### SQL and Pandas Data Frames

- Pandas can read/write SQL databases to/from data frames
- Works with many databases
- SQLite3 support is built-in

Getting Started:

1. Create a new notebook in the directory with the `cd4.db` file
2. import pandas and sqlite3

In [15]:
import pandas as pd
import sqlite3

Let's see what's in our directory

In [None]:
%ls 

### Reading Data Frame from SQL

First, you need to get a database connection. Pandas doesn't read the file directly, it needs a connection object.

In [None]:
# conn = sqlite3.connect()

In [16]:
conn = sqlite3.connect('cd4.db')

Pandas can now issue SQL queries to that connection and create a **DataFrame**

We know we have a cd4 table and can order by name

In [None]:
# pd.read_sql(query, conn)

In [None]:
pd.read_sql('select * from cd4 order by name asc', conn)

See that NULL has become NaN

And these are Data Frames like any other. We can get their info or describe them:

In [21]:
cd4 = pd.read_sql('select * from cd4',conn)

In [None]:
print cd4.info()
cd4.describe()

Or add a column:

In [None]:
# diff = cd4_baseline - cd4_followup

In [25]:
cd4['diff'] = cd4['cd4_baseline'] - cd4['cd4_followup']

In [None]:
cd4

But it's a copy of the database - changing the data frame does not change the underyling database

In [None]:
pd.read_sql('select * from cd4',conn)

This should not be surprising, CSV behaves the same way.

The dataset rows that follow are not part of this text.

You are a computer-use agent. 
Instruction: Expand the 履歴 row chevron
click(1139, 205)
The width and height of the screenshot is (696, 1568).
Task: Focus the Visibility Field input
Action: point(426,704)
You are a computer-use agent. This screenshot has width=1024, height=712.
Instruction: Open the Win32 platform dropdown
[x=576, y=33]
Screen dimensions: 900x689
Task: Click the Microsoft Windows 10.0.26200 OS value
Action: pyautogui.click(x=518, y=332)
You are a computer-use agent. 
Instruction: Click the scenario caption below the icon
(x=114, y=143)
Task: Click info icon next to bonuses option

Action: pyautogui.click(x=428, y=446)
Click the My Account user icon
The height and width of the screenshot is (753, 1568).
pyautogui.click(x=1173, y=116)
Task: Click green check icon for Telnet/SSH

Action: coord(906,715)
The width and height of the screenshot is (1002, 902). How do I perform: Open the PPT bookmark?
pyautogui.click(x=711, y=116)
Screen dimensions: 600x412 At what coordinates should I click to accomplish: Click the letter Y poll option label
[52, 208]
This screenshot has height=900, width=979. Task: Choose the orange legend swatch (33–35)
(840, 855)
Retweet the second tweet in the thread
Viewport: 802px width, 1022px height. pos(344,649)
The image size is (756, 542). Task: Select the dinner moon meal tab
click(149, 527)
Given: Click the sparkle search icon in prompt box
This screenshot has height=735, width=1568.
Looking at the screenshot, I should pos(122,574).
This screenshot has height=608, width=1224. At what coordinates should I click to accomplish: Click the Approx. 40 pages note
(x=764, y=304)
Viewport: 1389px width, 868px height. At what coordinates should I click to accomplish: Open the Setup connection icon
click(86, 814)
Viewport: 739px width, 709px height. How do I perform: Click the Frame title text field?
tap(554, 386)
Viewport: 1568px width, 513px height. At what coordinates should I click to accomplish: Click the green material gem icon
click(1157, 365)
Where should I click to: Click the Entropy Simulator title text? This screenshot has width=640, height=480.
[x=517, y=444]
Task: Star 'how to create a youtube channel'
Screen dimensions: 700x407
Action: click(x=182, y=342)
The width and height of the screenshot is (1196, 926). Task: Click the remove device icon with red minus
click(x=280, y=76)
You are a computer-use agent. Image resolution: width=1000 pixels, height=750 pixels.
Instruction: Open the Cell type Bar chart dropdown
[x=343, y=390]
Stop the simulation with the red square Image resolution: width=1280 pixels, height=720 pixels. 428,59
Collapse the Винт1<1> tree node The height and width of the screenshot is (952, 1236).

### Exercise: Custom SQL to Data Frame

Create a data frame from the cd4 database using pd.read_sql:

1. with rows ordered by **cd4_baseline** (ascending)
2. with only the **name** and **cd4_baseline** columns
3. with all columns, adding the **diff** column as `cd4_baseline - cd4_followup`

In [None]:
# Starting query
pd.read_sql('select * from cd4', conn)

In [None]:
conn.close()

## Interoperability with CSV

Start with a data frame, e.g. from CSV:

In [7]:
# pd.read_csv(filename)
# Anything weird?

In [None]:
long_data = pd.read_csv('long_data_cleaned.csv', index_col=0)
long_data

In [None]:
long_data.info()

In [None]:
long_data[0:5]

And we can take this CSV data and write it to a database system.
Again create a connection.

In [None]:
# sqlite3.connect()
# c.to_sql(table, conn)


In [45]:
long_data_conn = sqlite3.connect('long_data.db')
long_data.to_sql('long_data',long_data_conn, if_exists='replace')

Let's read that back to see how it compares

In [None]:
# pd.read_sql

In [None]:
pd.read_sql("select * from long_data", long_data_conn, index_col='index')

## Exercise: Filter and export data

Use pandas and the to_sql method to:

1. Write a table containing all columns from the data frame, but only rows for the **p31** analyte
2. Write a table containing rows with **p31** analyte but only the following columns:
    - analyte
    - fi-bkgd
2. Append to the table in step 2 with data for **p24** analyte


In [None]:
p31 = long_data[long_data['analyte'] == 'p31']
p24 = long_data[long_data['analyte'] == 'p24']
subset = p31.append(p24)

In [None]:
long_data_conn = sqlite3.connect('long_data.db')
subset.to_sql('long_data_subset',long_data_conn, if_exists='replace')
long_data_conn.close()
subset